Speaking of geo's.....the EMX-5 and the PPC actually have very minor differences (at least in the largest size)....you get 0.5 deg slacker STA and 0.2 deg slacker HT on the EMX-5. Compared to my MX-Leader the EMX-5 has a slightly longer TT (0.2cm), steeper STA (0.49deg), and taller HT by half a cm. It's not much, but they are different numbers than the standard EM geo but not quite a full-on Pinarello.

I'd love to see EM come out with a frame that we'd all drool over like the steel frames of old but I have a feeling that just isn't possible given the current ownership situation and where they're taking the brand. 

What do you guys think of the new frames?


----------



## billybob7088 (Sep 29, 2007)

I like them but they took away the distictivenss of the bikes away. I ride an Eddy beacuase its a Eddy not a Pinarello look-a-like. I love my new Eddy. If they put some color into the new bikes or make it more distictive looking I would think about getting a new one. If they would make a steel frame that would be even better but since Pin doesnt i dont think you will see a steel Eddy anytime soon.


----------



## learlove (Jan 18, 2009)

towards the end of the year I might be in the market for an emx3. i've been to gita's site and see what your saying about the pinarello ans emx being similar. 

for me it will be between the emx3 and cannondale super 6, but I want to wait and see the 2010 super six. as of right now i'm leaning towards the emx3 (either red or blue). 

I have a 52cm leader (aluminium) that i going to build with a centaur to ride this summer. if i but the emx3 or super six it will be to replace my caad9 and leader as an everyday riding/training/racing bike.
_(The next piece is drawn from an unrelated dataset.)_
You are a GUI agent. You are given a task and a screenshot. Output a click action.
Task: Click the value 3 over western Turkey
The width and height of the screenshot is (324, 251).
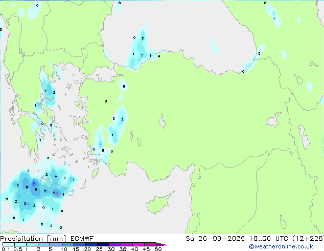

BTW I think the best deal on the gita site is the pinarello fp2 (ultegra).


----------



## innergel (Jun 14, 2002)

The only thing I can say about those frames is at least they are traditional geometry. No sloping top tube to be seen. 

But they ain't doing much for me, esp. with those paint jobs. Neither is the wavy fork and seatstays. Bleh. The AXM is the only carbon frame I've ever lusted after. These new one's don't change that. 

For $4000 you can get damn close to a custom Crumpton. Those are uber-hawt!


----------



## Rot Weiss Essen (Nov 10, 2008)

Very hard to beat the Ridley Noah or Wilier Le Roi and if I let my Merckx Race go it would be for one of those two I believe.


----------